#### Directions for this task
Present every line of the records below as a Markdown table with two columns, Row (a running number) and Entry (the line itself). Omit blank lines.

——

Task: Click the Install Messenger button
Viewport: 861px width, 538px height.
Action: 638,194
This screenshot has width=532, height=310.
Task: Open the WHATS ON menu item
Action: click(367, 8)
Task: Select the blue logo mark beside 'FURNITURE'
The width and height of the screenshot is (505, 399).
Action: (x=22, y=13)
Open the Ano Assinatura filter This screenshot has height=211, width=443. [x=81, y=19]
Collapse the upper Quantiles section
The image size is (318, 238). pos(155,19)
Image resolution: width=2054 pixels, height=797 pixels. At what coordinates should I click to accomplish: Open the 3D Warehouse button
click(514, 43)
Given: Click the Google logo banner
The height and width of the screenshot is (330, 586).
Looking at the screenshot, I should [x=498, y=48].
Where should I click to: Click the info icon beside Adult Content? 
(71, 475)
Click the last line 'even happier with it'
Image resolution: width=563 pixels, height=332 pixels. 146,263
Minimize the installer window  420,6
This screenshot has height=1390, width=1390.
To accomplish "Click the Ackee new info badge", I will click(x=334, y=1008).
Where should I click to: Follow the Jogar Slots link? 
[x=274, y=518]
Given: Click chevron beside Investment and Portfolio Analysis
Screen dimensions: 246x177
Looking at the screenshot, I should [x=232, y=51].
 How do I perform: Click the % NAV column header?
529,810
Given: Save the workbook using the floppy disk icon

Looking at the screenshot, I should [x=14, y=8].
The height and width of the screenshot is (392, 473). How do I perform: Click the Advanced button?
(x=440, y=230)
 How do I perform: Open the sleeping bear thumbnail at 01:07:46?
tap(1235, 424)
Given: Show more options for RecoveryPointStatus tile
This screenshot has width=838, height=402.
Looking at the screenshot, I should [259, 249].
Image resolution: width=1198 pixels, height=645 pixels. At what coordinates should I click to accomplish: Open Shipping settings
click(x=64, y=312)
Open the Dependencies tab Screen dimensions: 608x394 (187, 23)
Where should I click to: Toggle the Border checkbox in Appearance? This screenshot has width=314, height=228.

——

#### Response
| Row | Entry |
|---|---|
| 1 | Task: Click the Install Messenger button |
| 2 | Viewport: 861px width, 538px height. |
| 3 | Action: 638,194 |
| 4 | This screenshot has width=532, height=310. |
| 5 | Task: Open the WHATS ON menu item |
| 6 | Action: click(367, 8) |
| 7 | Task: Select the blue logo mark beside 'FURNITURE' |
| 8 | The width and height of the screenshot is (505, 399). |
| 9 | Action: (x=22, y=13) |
| 10 | Open the Ano Assinatura filter This screenshot has height=211, width=443. [x=81, y=19] |
| 11 | Collapse the upper Quantiles section |
| 12 | The image size is (318, 238). pos(155,19) |
| 13 | Image resolution: width=2054 pixels, height=797 pixels. At what coordinates should I click to accomplish: Open the 3D Warehouse button |
| 14 | click(514, 43) |
| 15 | Given: Click the Google logo banner |
| 16 | The height and width of the screenshot is (330, 586). |
| 17 | Looking at the screenshot, I should [x=498, y=48]. |
| 18 | Where should I click to: Click the info icon beside Adult Content?  |
| 19 | (71, 475) |
| 20 | Click the last line 'even happier with it' |
| 21 | Image resolution: width=563 pixels, height=332 pixels. 146,263 |
| 22 | Minimize the installer window  420,6 |
| 23 | This screenshot has height=1390, width=1390. |
| 24 | To accomplish "Click the Ackee new info badge", I will click(x=334, y=1008). |
| 25 | Where should I click to: Follow the Jogar Slots link?  |
| 26 | [x=274, y=518] |
| 27 | Given: Click chevron beside Investment and Portfolio Analysis |
| 28 | Screen dimensions: 246x177 |
| 29 | Looking at the screenshot, I should [x=232, y=51]. |
| 30 |  How do I perform: Click the % NAV column header? |
| 31 | 529,810 |
| 32 | Given: Save the workbook using the floppy disk icon |
| 33 | Looking at the screenshot, I should [x=14, y=8]. |
| 34 | The height and width of the screenshot is (392, 473). How do I perform: Click the Advanced button? |
| 35 | (x=440, y=230) |
| 36 |  How do I perform: Open the sleeping bear thumbnail at 01:07:46? |
| 37 | tap(1235, 424) |
| 38 | Given: Show more options for RecoveryPointStatus tile |
| 39 | This screenshot has width=838, height=402. |
| 40 | Looking at the screenshot, I should [259, 249]. |
| 41 | Image resolution: width=1198 pixels, height=645 pixels. At what coordinates should I click to accomplish: Open Shipping settings |
| 42 | click(x=64, y=312) |
| 43 | Open the Dependencies tab Screen dimensions: 608x394 (187, 23) |
| 44 | Where should I click to: Toggle the Border checkbox in Appearance? This screenshot has width=314, height=228. |